DESCRIPTION OF THE TASK: Copy out each of the items below word for word, leaving out the pictures.

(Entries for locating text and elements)

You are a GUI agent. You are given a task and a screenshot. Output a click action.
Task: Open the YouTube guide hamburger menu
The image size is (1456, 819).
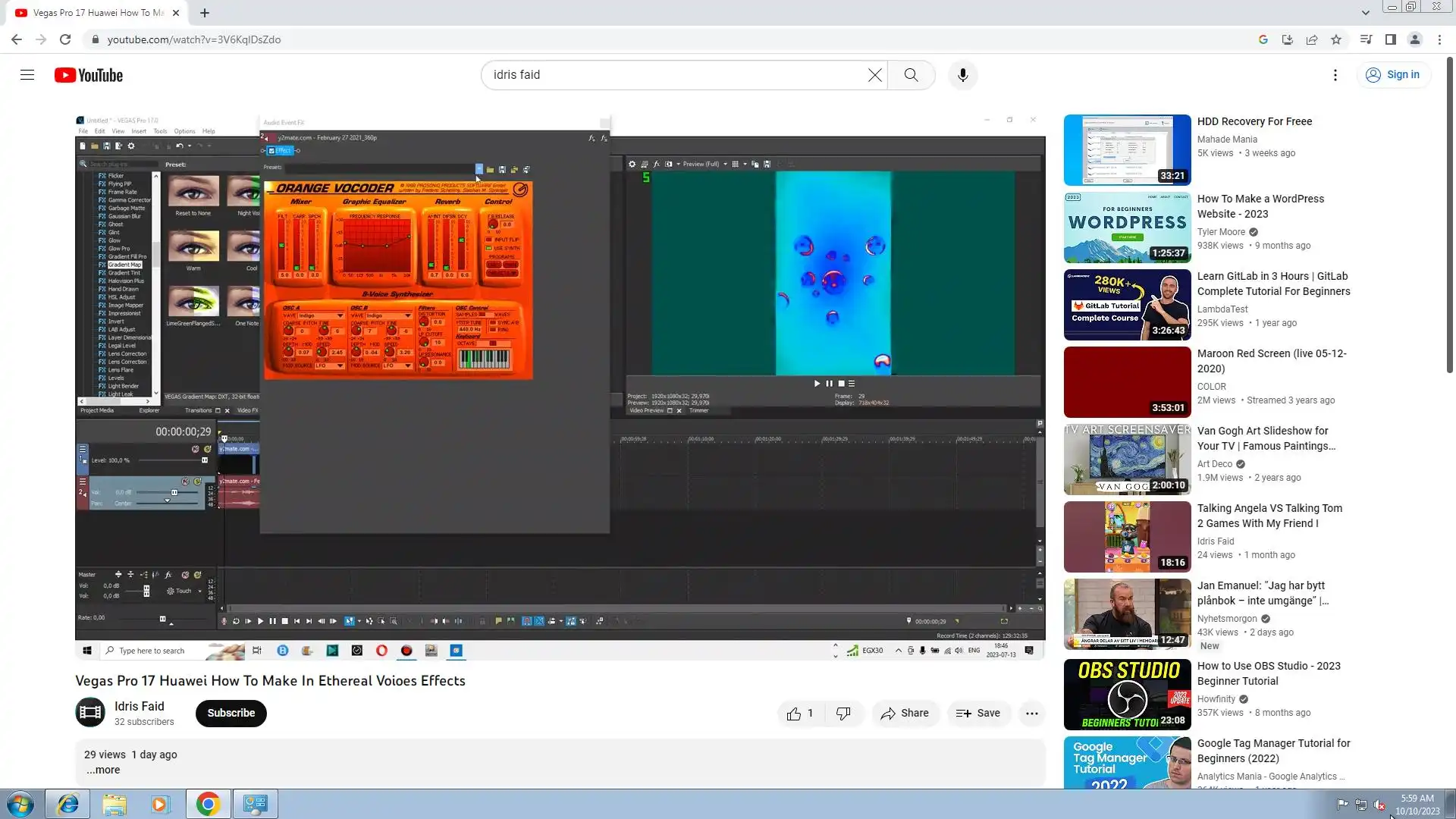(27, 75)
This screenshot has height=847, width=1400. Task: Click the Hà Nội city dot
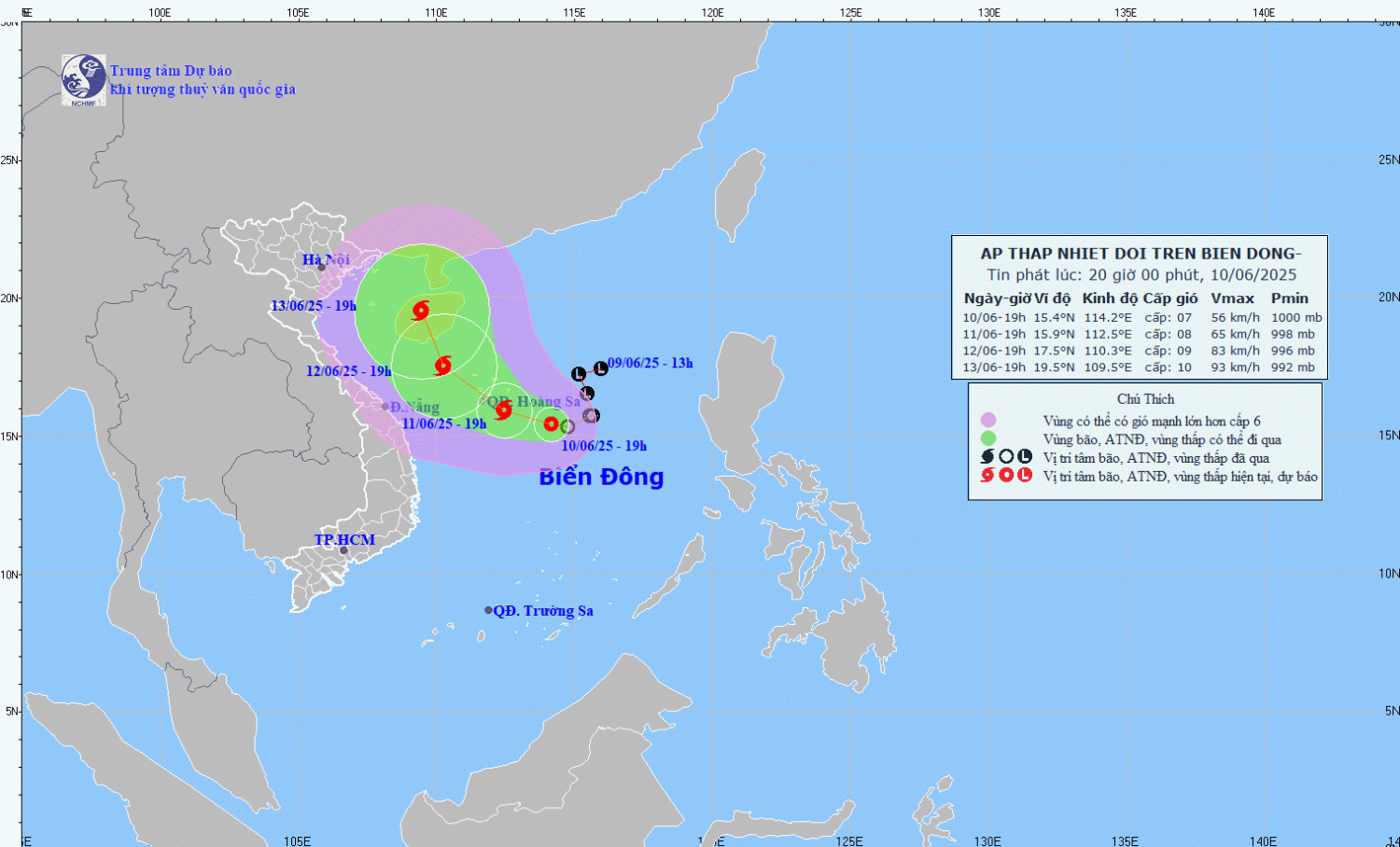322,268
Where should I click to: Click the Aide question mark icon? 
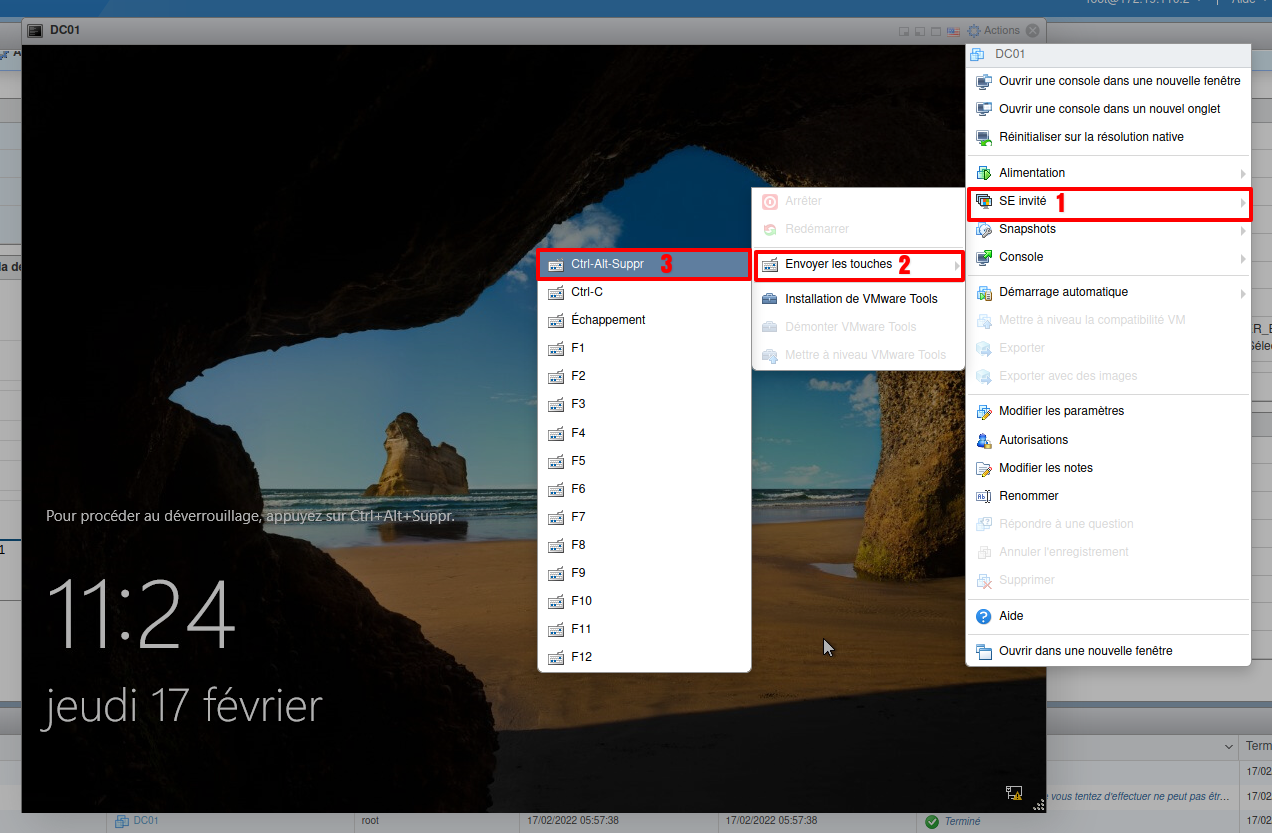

TASK RESPONSE:
You are a GUI agent. You are given a task and a screenshot. Output a click action.
Task: Open the YouTube guide hamburger menu
The image size is (1456, 819).
(27, 75)
This screenshot has height=847, width=1400. Task: Click the Hà Nội city dot
322,268
Where should I click to: Click the Aide question mark icon? 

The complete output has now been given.